Goals.
[A] List every word or phrase that the commentary on the Turner Report places inside quotation marks.
[B] Transcribe the passage of the commentary on the Turner Report that starts with "The Turner Report hints" and finishes with "in recent weeks.".

Text shown.
★ ★ ★ ★ ★
Adair: FSA Will Be Tougher But Not As Tough As Some?

Summary

The Turner Report hints that the UK FSA may get tough but not really that tough, or at least, they are going to leave the being really tough bit to other jurisdictions…

Analysis

The Turner report makes for interesting reading and it certainly marks some sort of watershed in the UK regulatory system. However, the issue that London as a financial centre will remain strong simply because it is not going to be quite sotough as other juirisdictions with its new regulation is an intriguing dichotomy and opens up the first fissure in the reactionary global regulatory concensus that has been allegedly building in recent weeks.

Meanwhile, the situation is further “cloudified” (as opposed to being clarified) by the UK Finance Minister who apparently never believed in “light touch” regulation anyway. However, Alastair Darling continues to agree with the concept of “Principals-based” regulation which would suggest that he is more in the business of talking tough while resisting the instincts of the British Labour Party to make a switch to a much more left of centre, highly regulated approach.
★ ★ ★ ★ ★
Provided material.

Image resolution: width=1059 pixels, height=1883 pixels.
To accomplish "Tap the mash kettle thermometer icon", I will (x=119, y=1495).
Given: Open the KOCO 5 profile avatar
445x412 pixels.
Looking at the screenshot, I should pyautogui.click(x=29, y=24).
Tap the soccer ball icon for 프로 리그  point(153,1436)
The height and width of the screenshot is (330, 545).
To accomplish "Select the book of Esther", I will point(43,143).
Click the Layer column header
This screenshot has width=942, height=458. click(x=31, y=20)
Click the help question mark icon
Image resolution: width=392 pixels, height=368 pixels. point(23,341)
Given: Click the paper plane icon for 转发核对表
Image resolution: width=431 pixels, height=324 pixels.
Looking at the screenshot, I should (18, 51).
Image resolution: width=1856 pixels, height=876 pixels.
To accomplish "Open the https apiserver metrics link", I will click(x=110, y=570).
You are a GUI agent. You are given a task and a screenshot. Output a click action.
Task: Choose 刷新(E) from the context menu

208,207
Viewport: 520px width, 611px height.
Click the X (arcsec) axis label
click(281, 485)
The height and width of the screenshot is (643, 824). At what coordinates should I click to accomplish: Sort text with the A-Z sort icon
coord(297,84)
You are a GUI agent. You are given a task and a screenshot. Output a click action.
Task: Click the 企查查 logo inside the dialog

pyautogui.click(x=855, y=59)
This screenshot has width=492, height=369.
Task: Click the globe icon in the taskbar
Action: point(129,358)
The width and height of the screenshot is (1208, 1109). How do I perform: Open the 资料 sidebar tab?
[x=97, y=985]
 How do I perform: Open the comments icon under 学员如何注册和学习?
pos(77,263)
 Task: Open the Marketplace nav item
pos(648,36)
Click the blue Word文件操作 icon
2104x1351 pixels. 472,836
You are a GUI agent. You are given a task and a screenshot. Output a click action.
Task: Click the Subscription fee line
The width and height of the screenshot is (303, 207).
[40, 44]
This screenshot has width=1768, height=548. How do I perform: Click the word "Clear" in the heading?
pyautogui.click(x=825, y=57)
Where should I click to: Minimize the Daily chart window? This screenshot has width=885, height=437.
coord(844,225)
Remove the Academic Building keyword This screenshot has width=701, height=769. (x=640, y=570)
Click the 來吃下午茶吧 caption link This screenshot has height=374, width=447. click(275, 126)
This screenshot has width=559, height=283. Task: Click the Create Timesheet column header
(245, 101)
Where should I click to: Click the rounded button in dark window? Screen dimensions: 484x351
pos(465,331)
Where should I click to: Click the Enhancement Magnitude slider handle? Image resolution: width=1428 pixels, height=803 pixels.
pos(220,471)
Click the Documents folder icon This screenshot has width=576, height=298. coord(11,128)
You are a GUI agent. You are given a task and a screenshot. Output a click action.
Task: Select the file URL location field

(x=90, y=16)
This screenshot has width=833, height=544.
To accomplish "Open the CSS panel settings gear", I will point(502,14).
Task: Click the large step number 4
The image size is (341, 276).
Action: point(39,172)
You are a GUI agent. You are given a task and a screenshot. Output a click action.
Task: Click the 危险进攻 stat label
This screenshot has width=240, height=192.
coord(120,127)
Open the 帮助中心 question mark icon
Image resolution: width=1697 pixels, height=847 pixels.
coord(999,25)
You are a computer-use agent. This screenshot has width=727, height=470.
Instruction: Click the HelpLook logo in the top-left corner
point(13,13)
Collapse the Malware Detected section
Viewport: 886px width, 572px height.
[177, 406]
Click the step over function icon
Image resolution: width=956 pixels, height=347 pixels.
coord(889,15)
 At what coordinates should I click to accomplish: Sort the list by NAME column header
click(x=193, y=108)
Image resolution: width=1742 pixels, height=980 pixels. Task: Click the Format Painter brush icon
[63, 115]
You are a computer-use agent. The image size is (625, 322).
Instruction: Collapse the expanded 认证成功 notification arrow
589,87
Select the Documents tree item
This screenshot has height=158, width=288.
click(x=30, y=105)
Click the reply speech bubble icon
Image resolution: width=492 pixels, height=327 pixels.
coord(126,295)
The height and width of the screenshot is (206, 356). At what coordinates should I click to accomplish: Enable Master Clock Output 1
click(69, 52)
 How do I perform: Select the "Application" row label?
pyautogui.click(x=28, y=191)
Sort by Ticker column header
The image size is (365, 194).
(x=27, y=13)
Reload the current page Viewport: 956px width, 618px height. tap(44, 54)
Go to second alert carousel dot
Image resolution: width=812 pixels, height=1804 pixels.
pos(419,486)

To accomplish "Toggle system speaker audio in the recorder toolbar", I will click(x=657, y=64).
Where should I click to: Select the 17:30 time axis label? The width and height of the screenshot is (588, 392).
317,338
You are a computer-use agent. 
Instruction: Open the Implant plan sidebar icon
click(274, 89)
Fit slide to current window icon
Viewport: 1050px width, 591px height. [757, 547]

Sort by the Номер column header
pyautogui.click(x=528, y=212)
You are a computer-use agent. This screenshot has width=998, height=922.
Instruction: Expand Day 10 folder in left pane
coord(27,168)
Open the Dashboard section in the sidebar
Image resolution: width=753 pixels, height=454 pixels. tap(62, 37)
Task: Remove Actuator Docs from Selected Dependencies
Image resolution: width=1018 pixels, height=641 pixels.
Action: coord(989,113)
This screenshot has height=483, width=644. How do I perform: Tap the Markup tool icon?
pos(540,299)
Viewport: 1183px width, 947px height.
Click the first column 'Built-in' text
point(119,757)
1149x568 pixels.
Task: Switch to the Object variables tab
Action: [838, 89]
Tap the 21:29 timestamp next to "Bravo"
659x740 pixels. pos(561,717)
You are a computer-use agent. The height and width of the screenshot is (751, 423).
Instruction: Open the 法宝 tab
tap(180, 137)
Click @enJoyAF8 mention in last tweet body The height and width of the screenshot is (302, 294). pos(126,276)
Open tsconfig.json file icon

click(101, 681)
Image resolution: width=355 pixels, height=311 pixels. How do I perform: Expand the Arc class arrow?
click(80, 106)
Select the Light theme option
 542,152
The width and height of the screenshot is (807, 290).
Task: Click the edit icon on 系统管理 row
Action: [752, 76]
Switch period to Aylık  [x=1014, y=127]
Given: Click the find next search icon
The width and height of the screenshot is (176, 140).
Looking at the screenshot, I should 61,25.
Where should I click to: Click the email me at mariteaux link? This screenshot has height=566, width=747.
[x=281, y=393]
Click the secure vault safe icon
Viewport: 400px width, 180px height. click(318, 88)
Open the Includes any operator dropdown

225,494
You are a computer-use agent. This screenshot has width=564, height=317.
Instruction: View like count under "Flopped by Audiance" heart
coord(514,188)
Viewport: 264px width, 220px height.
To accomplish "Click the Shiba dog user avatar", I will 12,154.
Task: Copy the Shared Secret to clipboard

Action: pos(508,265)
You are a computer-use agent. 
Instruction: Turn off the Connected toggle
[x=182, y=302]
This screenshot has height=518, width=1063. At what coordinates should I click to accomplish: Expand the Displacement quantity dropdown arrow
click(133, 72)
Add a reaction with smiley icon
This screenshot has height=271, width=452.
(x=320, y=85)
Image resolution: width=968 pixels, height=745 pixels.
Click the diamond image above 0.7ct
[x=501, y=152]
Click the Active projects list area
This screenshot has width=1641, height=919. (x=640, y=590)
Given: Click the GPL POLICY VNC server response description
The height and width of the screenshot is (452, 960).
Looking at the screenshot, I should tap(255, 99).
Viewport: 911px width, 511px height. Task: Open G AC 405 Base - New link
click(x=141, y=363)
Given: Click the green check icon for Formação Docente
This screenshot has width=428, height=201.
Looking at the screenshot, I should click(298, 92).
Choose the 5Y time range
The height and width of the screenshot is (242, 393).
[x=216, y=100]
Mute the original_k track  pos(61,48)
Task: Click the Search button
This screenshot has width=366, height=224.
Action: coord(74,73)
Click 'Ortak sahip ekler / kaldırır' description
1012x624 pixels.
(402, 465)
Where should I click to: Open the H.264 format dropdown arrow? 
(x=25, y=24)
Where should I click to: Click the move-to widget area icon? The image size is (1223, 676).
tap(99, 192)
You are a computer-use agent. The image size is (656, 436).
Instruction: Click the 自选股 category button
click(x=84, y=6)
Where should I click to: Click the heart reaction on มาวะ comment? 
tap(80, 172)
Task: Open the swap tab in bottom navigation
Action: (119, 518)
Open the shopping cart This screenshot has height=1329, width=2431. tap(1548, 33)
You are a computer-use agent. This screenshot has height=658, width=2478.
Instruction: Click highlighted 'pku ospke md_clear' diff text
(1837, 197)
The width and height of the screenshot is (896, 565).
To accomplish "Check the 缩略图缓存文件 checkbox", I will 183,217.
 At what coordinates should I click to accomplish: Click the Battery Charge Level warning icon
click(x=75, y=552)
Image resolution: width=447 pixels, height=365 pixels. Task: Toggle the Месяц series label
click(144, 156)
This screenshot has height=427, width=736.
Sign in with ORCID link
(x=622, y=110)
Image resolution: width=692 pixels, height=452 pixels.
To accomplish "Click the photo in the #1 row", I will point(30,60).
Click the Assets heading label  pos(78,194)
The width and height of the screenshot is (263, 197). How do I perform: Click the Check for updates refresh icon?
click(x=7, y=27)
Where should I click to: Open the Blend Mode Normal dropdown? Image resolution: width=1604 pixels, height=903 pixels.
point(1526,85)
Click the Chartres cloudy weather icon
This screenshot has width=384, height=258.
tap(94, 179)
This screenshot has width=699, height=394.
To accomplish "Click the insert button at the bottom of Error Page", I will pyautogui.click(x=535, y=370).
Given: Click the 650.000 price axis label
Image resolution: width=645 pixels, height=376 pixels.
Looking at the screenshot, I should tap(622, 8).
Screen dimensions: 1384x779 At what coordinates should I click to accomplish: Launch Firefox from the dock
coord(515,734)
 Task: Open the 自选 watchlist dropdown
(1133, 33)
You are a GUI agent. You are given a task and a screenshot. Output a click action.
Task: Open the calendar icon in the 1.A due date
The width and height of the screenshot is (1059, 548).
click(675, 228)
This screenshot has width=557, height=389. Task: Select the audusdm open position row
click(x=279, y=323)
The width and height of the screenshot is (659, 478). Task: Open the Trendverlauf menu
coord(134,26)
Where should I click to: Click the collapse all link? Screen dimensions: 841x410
★ ★ ★ ★ ★
Answers for the tasks.
[A]
- "cloudified"
- "light touch"
- "Principals-based"

[B]
The Turner Report hints that the UK FSA may get tough but not really that tough, or at least, they are going to leave the being really tough bit to other jurisdictions…

Analysis

The Turner report makes for interesting reading and it certainly marks some sort of watershed in the UK regulatory system. However, the issue that London as a financial centre will remain strong simply because it is not going to be quite sotough as other juirisdictions with its new regulation is an intriguing dichotomy and opens up the first fissure in the reactionary global regulatory concensus that has been allegedly building in recent weeks.